TASK TO COMPLETE:
Starting at the first line of the listing below and ending at the line with "January (729, 2398)", copy each line exactly.

[DATA LISTING — start]

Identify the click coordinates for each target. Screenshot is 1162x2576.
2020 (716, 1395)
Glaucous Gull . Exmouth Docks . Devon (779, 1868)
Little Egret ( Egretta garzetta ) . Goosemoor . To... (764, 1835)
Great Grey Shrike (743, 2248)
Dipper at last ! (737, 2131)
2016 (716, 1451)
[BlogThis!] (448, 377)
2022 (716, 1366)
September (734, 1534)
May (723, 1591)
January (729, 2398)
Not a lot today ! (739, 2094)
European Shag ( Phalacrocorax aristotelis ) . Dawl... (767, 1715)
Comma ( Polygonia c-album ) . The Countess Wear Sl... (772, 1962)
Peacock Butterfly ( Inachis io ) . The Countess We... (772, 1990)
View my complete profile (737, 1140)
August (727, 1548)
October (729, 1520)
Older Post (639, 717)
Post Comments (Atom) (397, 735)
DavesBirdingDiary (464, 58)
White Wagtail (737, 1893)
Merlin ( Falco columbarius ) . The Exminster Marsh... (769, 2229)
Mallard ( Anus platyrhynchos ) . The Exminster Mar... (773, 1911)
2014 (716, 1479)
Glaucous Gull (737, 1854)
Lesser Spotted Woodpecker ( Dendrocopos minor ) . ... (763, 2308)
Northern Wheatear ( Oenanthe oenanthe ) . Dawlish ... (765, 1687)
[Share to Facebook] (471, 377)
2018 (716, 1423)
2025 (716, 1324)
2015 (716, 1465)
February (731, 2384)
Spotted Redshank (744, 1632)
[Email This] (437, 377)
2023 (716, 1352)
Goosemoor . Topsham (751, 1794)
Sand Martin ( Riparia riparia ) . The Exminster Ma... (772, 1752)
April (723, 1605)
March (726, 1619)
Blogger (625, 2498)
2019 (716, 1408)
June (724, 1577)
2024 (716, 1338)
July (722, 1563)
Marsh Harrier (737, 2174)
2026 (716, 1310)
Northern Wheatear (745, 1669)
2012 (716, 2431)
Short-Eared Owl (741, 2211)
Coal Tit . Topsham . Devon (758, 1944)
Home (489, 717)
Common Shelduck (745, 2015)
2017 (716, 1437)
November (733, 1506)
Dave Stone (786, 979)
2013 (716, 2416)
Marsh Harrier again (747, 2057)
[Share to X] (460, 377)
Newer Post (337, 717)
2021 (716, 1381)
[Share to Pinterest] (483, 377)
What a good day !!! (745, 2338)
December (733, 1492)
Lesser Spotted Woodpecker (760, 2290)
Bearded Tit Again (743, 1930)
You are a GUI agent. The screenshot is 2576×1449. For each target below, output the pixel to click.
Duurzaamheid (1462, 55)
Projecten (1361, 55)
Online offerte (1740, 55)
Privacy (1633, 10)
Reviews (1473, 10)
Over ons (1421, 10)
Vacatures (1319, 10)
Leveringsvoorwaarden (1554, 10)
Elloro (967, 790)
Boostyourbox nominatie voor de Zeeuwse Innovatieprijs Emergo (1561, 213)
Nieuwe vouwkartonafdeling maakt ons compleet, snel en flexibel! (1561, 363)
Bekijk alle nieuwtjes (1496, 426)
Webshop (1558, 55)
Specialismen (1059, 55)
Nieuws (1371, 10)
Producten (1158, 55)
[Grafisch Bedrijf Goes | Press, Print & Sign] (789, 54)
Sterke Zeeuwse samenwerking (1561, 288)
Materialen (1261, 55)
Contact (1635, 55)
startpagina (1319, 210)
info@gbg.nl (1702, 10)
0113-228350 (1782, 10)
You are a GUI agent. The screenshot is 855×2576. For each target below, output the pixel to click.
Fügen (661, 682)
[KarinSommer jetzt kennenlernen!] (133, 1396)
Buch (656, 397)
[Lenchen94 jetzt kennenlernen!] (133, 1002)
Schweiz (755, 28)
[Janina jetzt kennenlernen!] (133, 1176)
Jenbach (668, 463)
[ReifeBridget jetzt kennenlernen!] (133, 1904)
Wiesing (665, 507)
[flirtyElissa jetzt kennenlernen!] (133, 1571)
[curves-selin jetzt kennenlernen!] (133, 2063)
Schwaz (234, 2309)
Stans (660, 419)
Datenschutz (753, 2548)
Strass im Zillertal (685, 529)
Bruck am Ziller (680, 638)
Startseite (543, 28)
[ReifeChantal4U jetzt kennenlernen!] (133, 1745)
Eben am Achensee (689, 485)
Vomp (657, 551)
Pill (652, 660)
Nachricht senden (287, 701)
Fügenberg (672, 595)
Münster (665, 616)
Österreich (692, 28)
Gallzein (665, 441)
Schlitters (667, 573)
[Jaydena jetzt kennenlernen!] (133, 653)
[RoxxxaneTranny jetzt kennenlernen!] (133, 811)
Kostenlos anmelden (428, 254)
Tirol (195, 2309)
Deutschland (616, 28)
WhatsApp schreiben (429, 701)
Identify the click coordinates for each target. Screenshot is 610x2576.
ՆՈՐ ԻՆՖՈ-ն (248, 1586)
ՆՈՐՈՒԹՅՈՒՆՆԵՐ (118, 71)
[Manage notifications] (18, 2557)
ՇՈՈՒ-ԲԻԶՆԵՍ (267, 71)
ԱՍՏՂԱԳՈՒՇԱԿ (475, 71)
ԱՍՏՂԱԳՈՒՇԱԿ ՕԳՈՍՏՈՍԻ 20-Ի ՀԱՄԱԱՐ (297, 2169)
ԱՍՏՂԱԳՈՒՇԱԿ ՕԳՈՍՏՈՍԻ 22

[DATA LISTING — finish]

ANSWER TO THIS EXERCISE:
Identify the click coordinates for each target. Screenshot is 1162x2576.
2020 (716, 1395)
Glaucous Gull . Exmouth Docks . Devon (779, 1868)
Little Egret ( Egretta garzetta ) . Goosemoor . To... (764, 1835)
Great Grey Shrike (743, 2248)
Dipper at last ! (737, 2131)
2016 (716, 1451)
[BlogThis!] (448, 377)
2022 (716, 1366)
September (734, 1534)
May (723, 1591)
January (729, 2398)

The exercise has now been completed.